Friday, January 28, 2011

PAKISTAN: Cement prices hit two-year high

KARACHI: Cement manufacturers have increased countrywide prices by eight to 13 rupees on a 50kg bag amid rising demand and costly import of coal, dealers said on Thursday.

Cement prices in the last two days have touched the highest level of Rs360 per 50 kg, a level last seen in 2009. It is selling at Rs340 per bag in northern part of the country while in south the rates are hovering at Rs360, said Wali Bhai Patel, a Karachi-based cement dealer. 

Sheikh Adeel, Senior Manager Sales & Marketing at Maple Leaf Cement, dispelled a notion that the price increase by almost all the industrial players was due to cartelisation. “First, it was demand and then the rise in the cost of production.” 

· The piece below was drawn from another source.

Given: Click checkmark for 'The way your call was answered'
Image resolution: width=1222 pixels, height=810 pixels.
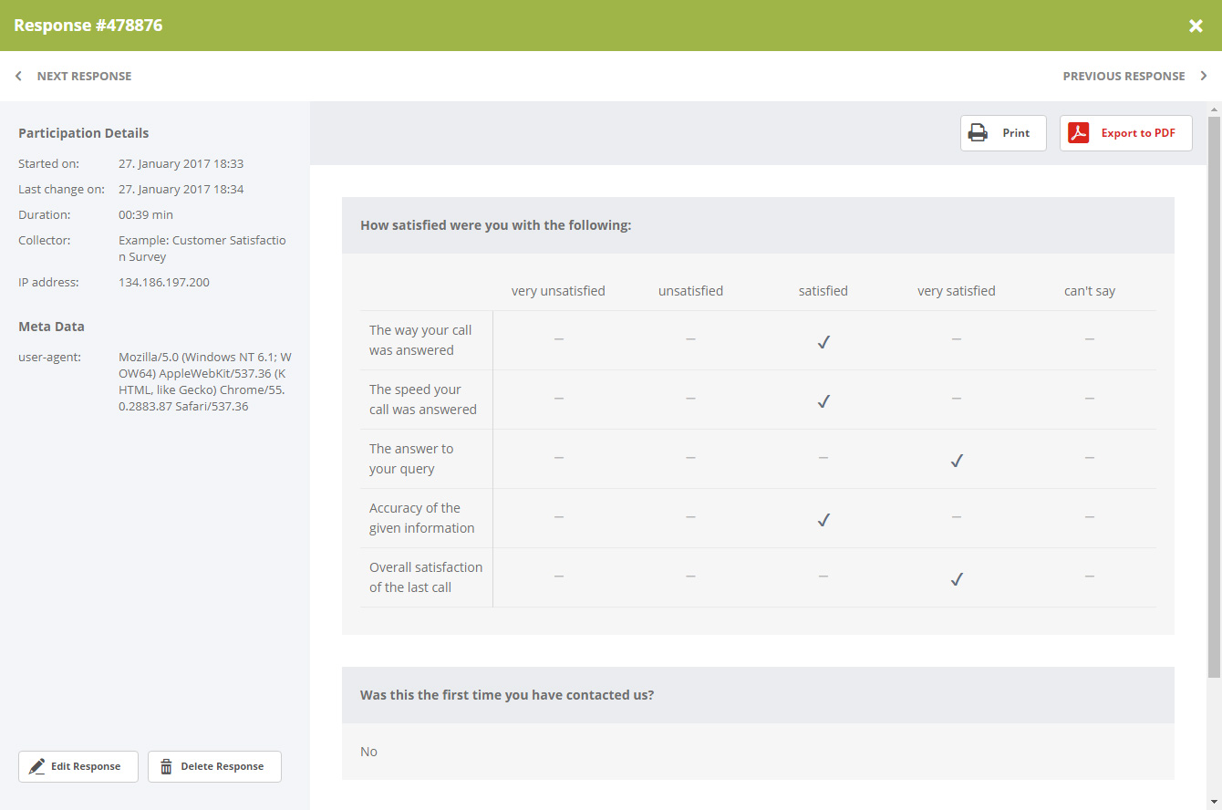Looking at the screenshot, I should 823,342.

He said the post-flood demand in the northern region was on the rise and infrastructure projects in Punjab also indicated a growing appetite of the binding material. “The Pioneer Cement, alone, booked up an additional demand of one thousand tonnes last month in the district Mianwali,” he added.

Coal prices in the international markets have surged by around 30 dollar a tonne to 150 dollars since early December last year due to floods in Australia and ever-rising demand by China.

Moreover, the price of an empty cement bag has risen by Rs7 to Rs21 in a span of few months.

Majority of the cement plants in the country are coal-fired and coal makes up some 50 to 55 percent of the total raw material cost incurred by a cement factory. 

Omar Rafiq, an analyst at BMA Capital, said the flood-hit areas in Pakistan could see a significant increase in the construction activities ahead of wheat cultivation in February. He said a visible impact of the increase in cement price on cement manufactures’ margins would become apparent in the fourth quarter (April-June) of the current fiscal year.